Сын славной Веры Васильевны покраснел.
– Какое удачное совпадение – мамуля тоже разведена, – артистично всплеснул руками Лерка.
– Валерий, сегодня по телевизору фильм с твоими любимыми вампирами, – напомнила Роза Федоровна, оскалив роскошную вставную челюсть.
– Да-да, конечно. Я его у Нинки посмотрю. Там и переночую. Мамуля, бабуля, целую ручки, спок ночи. Чао, Николай… э-э…
– Семенович, – подсказал сантехник.
– …Симеонович. – Леркино лицо изобразило верх любезности. – Мне теперь завтра прийти, Николай Семидронович, или через неделю? Вы же, надо полагать, надолго задержитесь, Николай Семизвонович? Вам же для полного счастья еще толчок в туалете поменять придется, да, Николай Семипупович? – Последнее Лерка выкрикнул уже за порогом.
– У мальчика переходный возраст, десятый класс, отца нет, вот и распустился, вы, пожалуйста, простите, – голос у бабки многочастотный, как у вьетнамца, одновременно сконфуженный и заискивающий, – фильмы американские любит смотреть про зомбей и мертвецов, – это выпад уже в мою сторону.
Вслушиваясь в затихающий перестук Леркиных скачков по лестнице, я напряглась… И меня понесло. Может, не полностью оправилась после компота?..
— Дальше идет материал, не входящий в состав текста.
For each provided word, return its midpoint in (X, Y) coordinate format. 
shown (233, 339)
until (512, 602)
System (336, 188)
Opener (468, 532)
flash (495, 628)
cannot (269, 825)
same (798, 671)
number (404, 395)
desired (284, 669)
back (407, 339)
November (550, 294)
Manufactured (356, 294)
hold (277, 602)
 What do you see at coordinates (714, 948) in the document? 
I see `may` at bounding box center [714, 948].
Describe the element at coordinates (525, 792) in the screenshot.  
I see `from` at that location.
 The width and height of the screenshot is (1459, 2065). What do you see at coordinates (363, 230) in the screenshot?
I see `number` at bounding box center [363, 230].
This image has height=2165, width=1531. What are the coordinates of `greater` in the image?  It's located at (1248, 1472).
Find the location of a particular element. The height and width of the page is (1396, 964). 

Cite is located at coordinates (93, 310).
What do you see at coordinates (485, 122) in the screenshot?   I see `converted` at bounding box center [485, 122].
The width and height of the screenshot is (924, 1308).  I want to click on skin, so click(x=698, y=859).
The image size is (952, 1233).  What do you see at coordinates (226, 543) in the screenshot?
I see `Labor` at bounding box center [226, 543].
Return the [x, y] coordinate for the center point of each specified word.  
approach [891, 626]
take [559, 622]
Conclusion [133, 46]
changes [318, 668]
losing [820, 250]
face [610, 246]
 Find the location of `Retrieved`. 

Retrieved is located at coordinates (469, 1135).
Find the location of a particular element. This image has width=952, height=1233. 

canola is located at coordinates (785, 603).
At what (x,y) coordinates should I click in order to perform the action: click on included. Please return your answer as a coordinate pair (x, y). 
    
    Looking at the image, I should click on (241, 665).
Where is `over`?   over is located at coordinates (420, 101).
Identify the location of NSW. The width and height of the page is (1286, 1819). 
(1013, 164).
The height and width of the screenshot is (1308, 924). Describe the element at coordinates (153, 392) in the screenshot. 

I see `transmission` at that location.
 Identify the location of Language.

Я говорила что попало, а сама в бешенстве гадала, к какой из Нинок ушел сын. Если к однокласснице, то ничего, но если к шалаве Нинке из соседнего подъезда… Я грубо сказала Розе Федоровне, что величайшая глупость с ее стороны – брать на себя обязанности свахи, пользуясь для организации случки бытовыми неполадками. Пусть вспомнит, кем она мне приходится.
Бабка с сантехником растерялись. Пока они пребывали в ступоре, я предположила, что являюсь не первой незнакомой женщиной, кому Николай преподносит «Мукузани» с целью заманить в постель. Однако здесь-то не на такую напал, стало быть – до свидания, бонжур, ауф-видерзейн, наше вам с кисточкой, с огурцом-с… В общем, «по плодам их узнаете их». Евангелие от Матфея.
Лерка нарисовался почти сразу же, едва за Николаем закрылась дверь. Под лестницей, наверное, прятался. Развязно осведомился, раскидывая грязные ботинки:
– Как женишок, мамуля?
…Это была первая пощечина в жизни сына. И в моей. Дернувшись, Лерка уставился на меня, будто не веря. Вместе с ударенной покраснела и вторая щека.
Дальше было то, чего я никак не ждала. Мне не прилетело обратно. Сын не заругался матом, не хлопнул дверью, уходя навсегда. Он просто сел на пол и разревелся как маленький.